**WHAT YOU ARE ASKED TO DO**
Find how many lines of the listing below include the word "Products", then report the number by itself.

**RAW DATA**
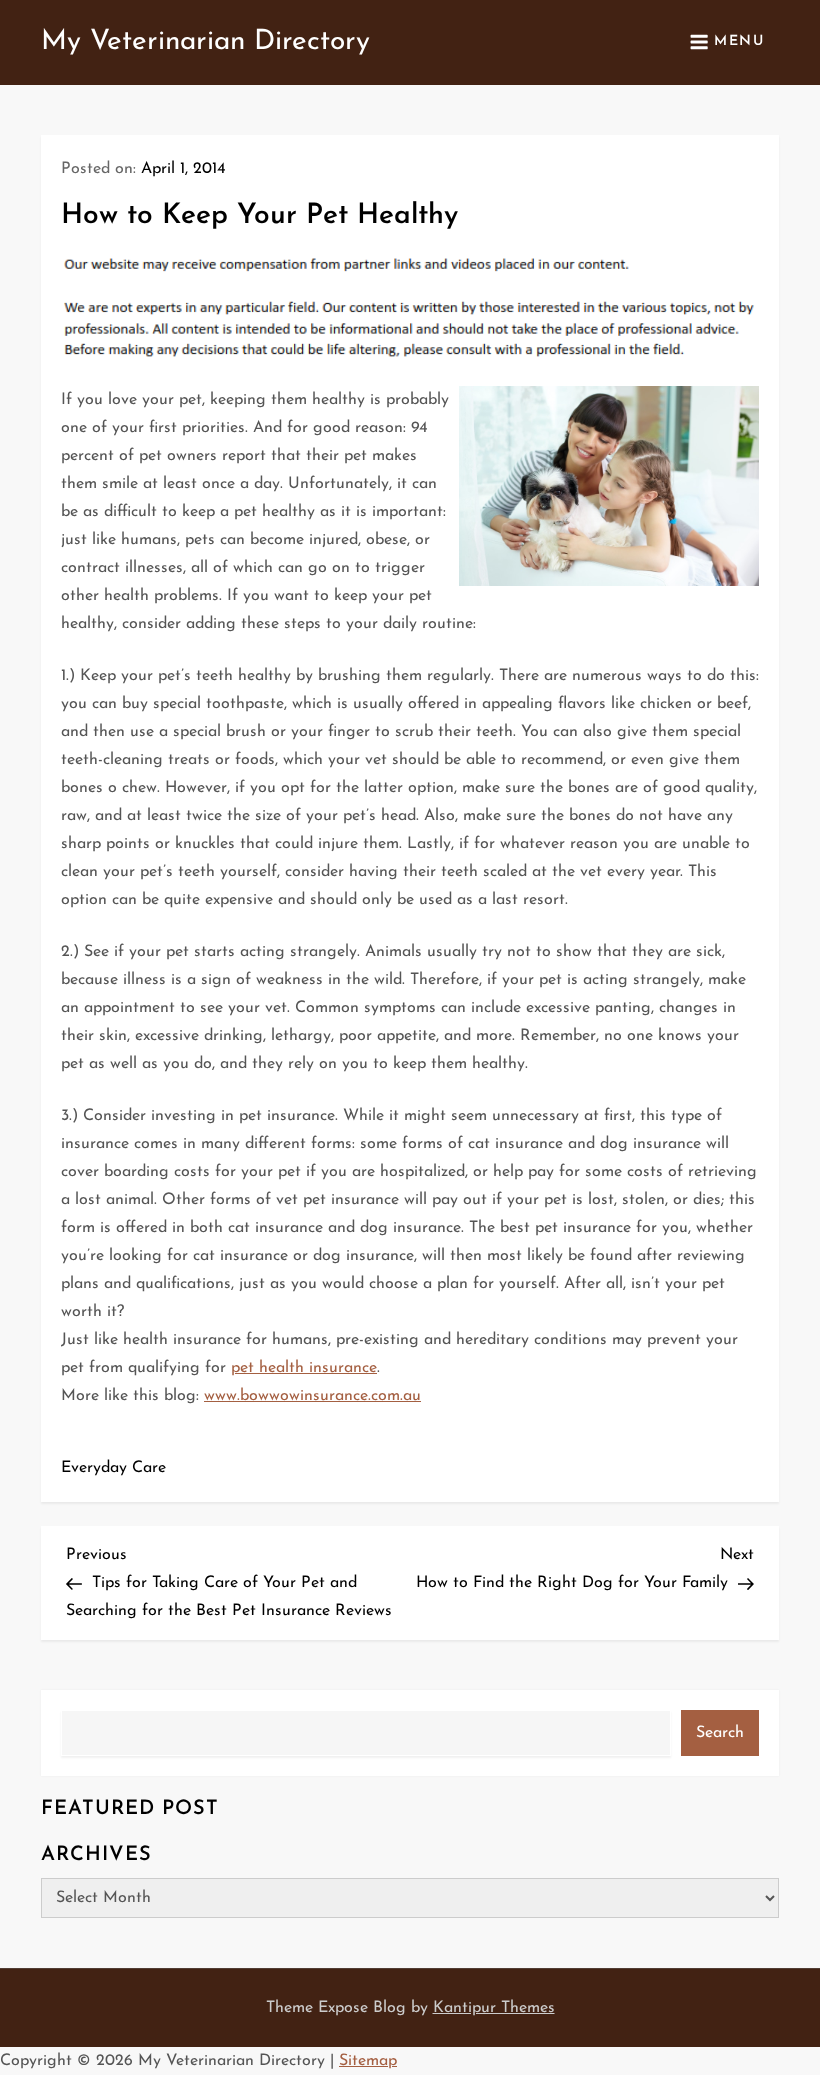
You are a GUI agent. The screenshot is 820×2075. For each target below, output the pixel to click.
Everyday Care (113, 1468)
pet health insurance (304, 1368)
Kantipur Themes (494, 2008)
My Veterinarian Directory (205, 42)
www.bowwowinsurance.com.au (312, 1396)
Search (720, 1733)
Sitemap (368, 2061)
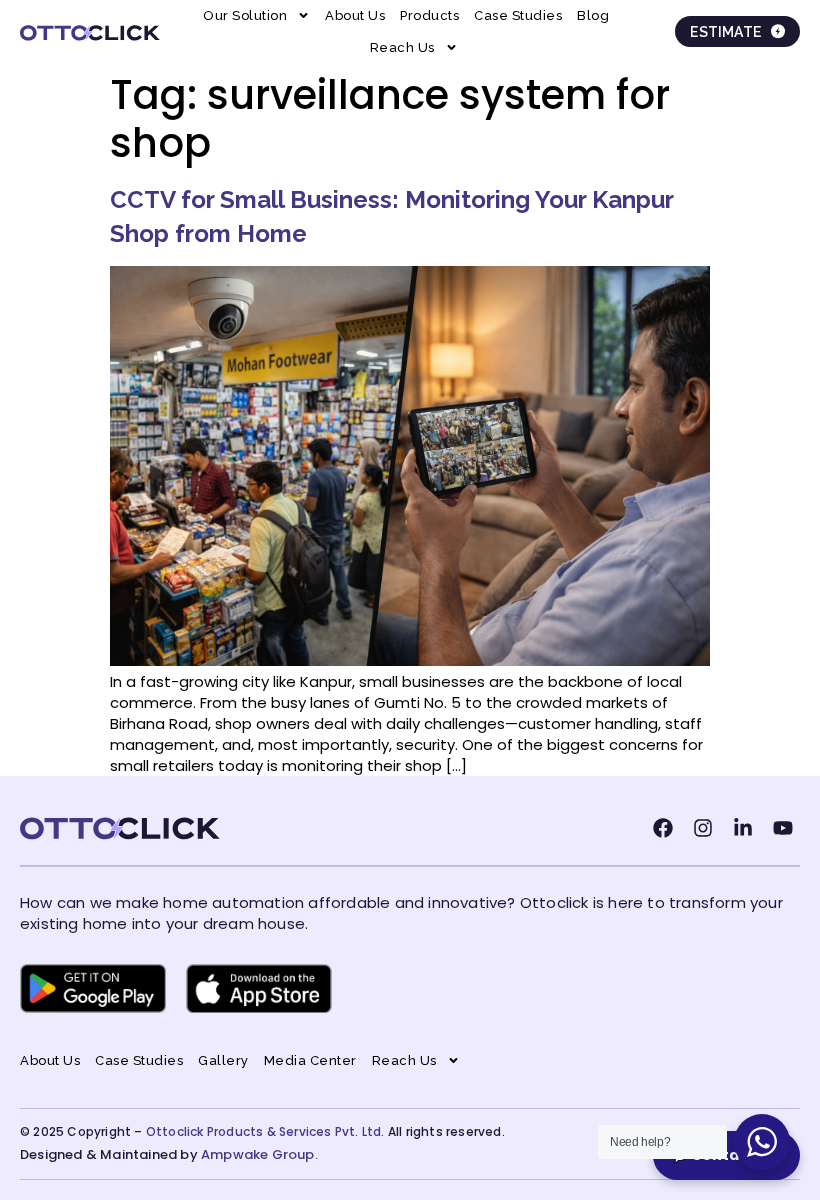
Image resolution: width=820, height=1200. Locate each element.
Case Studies (518, 15)
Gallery (223, 1060)
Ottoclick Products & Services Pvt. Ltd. (265, 1131)
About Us (355, 15)
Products (429, 15)
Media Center (310, 1060)
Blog (593, 15)
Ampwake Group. (259, 1154)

**EXERCISE RESPONSE**
2